# Exercise brief
All that is wanted is the span of lines from the one with "Task: Go back to Calculators breadcrumb" to the last line of the data, copied exactly.

(Dataset entries)
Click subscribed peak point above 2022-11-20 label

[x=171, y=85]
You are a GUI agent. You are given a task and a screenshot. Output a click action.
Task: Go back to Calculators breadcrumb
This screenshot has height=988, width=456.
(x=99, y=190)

# Completed exercise
Task: Go back to Calculators breadcrumb
This screenshot has height=988, width=456.
(x=99, y=190)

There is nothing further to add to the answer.